_Task requirements_
Repeat the entries below exactly as they appear, with no pictures.

*** Opening of Excerpted records ***

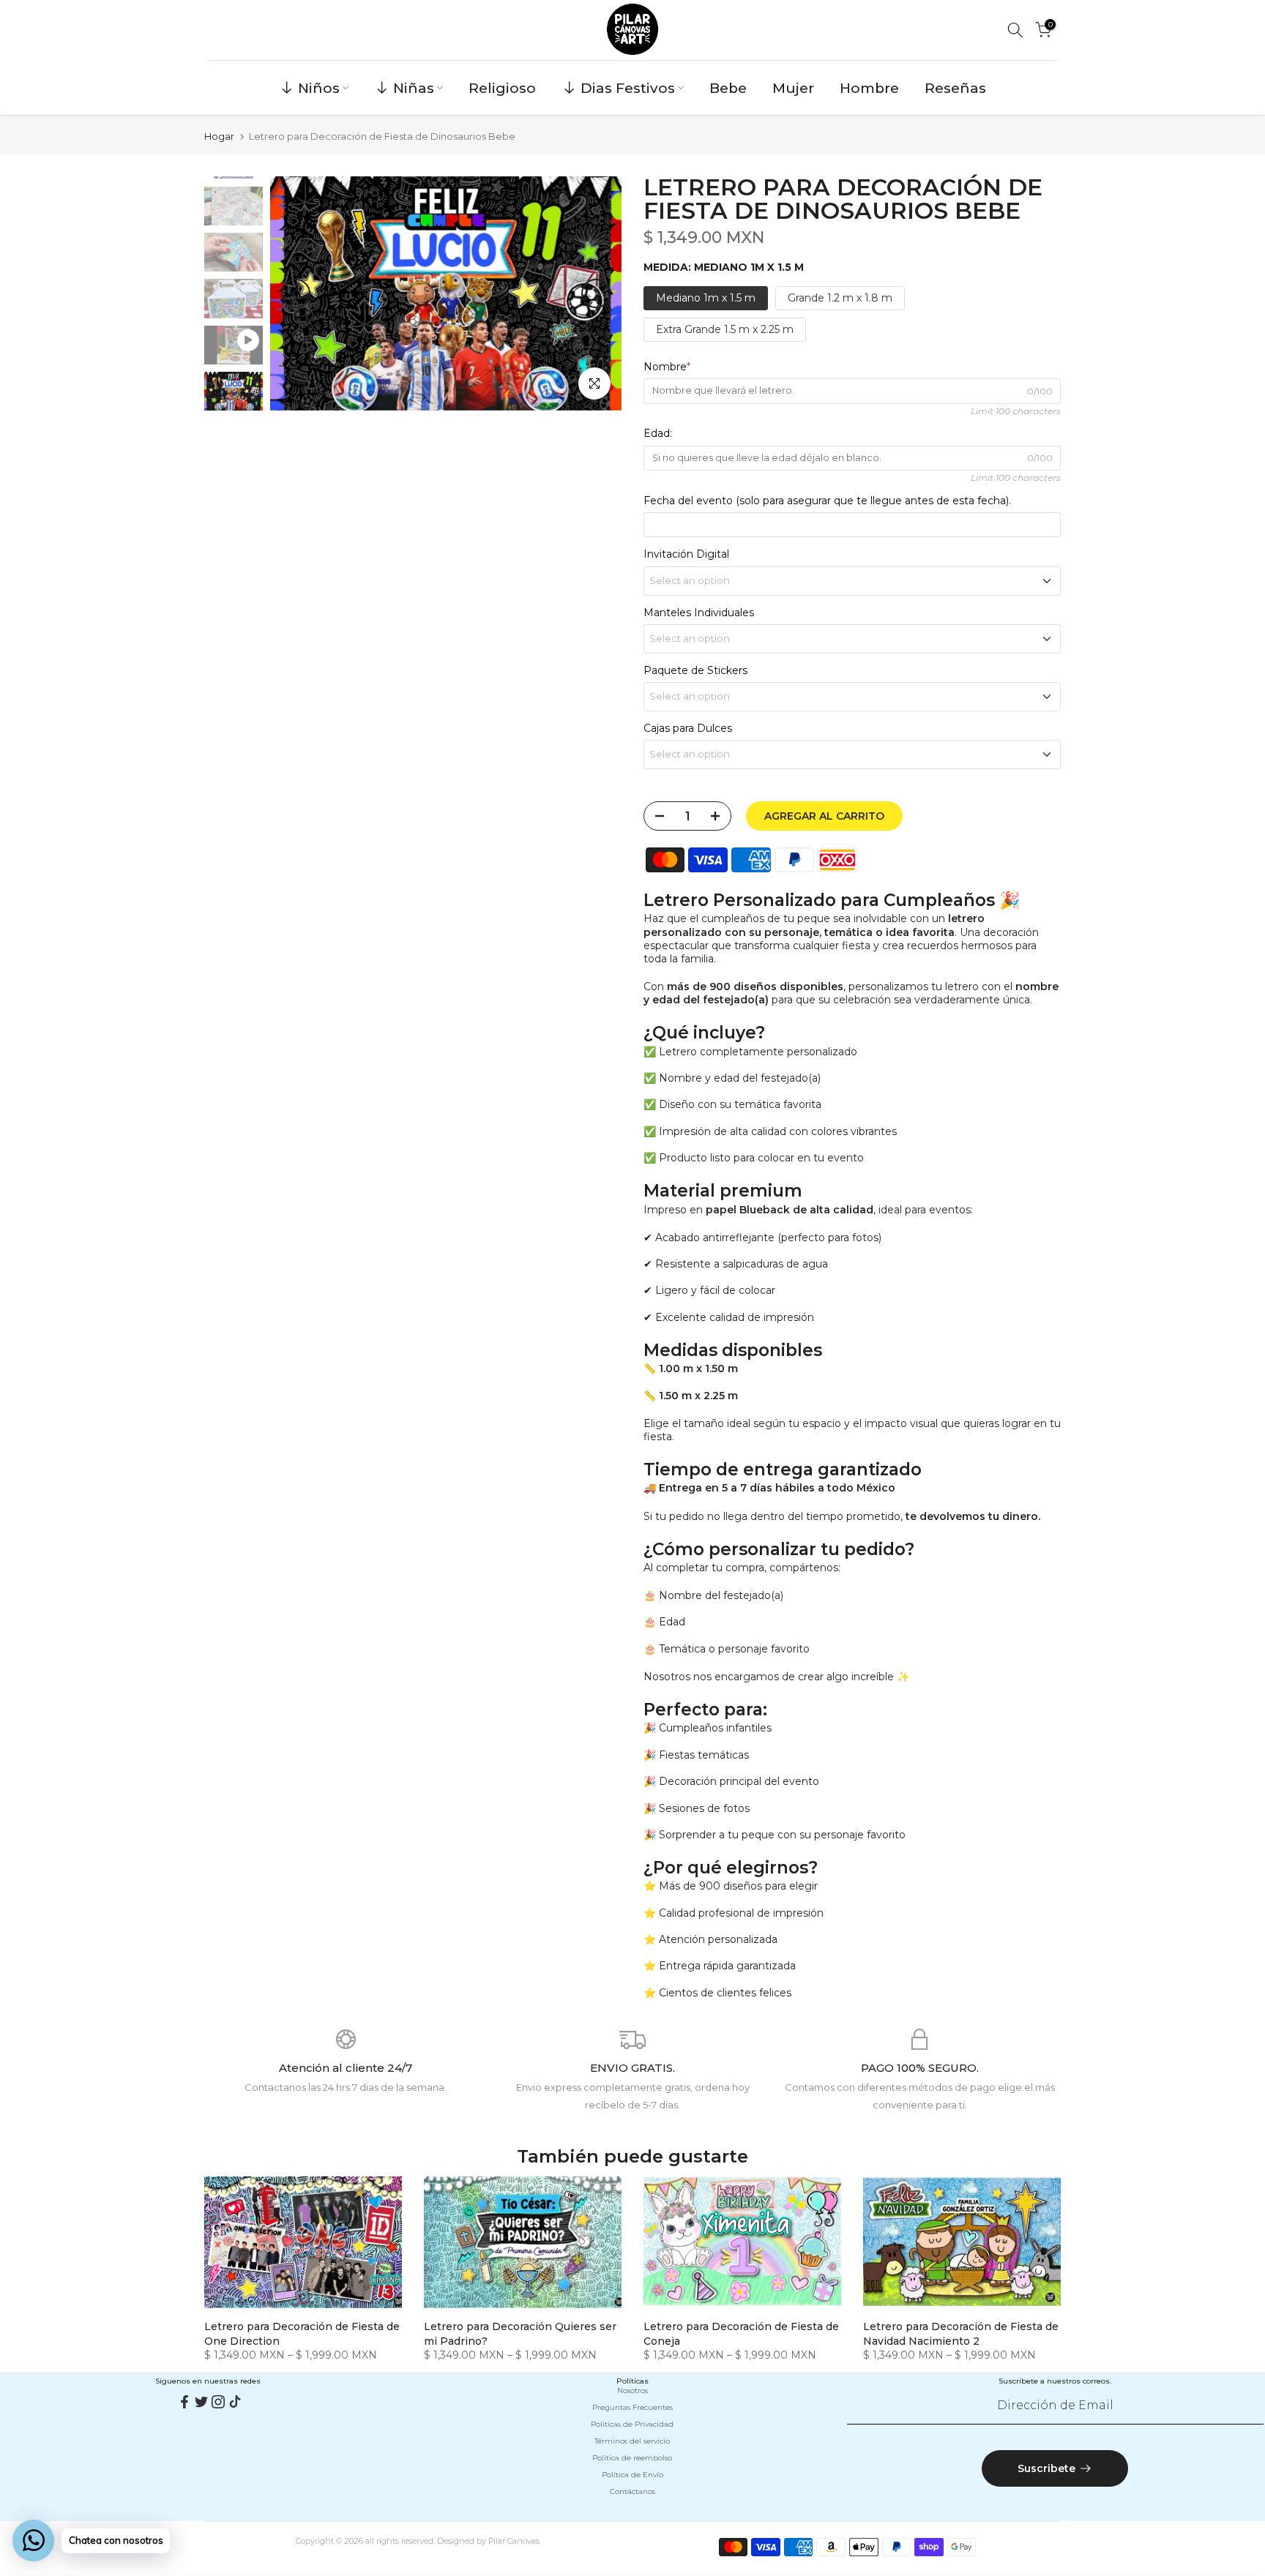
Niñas (413, 88)
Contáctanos (632, 2491)
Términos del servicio (632, 2441)
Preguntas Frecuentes (632, 2407)
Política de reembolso (632, 2458)
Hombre (869, 88)
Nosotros (632, 2390)
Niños (319, 88)
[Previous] (295, 293)
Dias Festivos (628, 88)
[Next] (596, 293)
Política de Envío (632, 2474)
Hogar (219, 136)
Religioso (502, 88)
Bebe (728, 88)
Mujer (793, 88)
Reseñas (955, 88)
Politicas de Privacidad (632, 2424)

*** Close of Excerpted records ***

_Completed exercise_
Niñas (413, 88)
Contáctanos (632, 2491)
Términos del servicio (632, 2441)
Preguntas Frecuentes (632, 2407)
Política de reembolso (632, 2458)
Hombre (869, 88)
Nosotros (632, 2390)
Niños (319, 88)
[Previous] (295, 293)
Dias Festivos (628, 88)
[Next] (596, 293)
Política de Envío (632, 2474)
Hogar (219, 136)
Religioso (502, 88)
Bebe (728, 88)
Mujer (793, 88)
Reseñas (955, 88)
Politicas de Privacidad (632, 2424)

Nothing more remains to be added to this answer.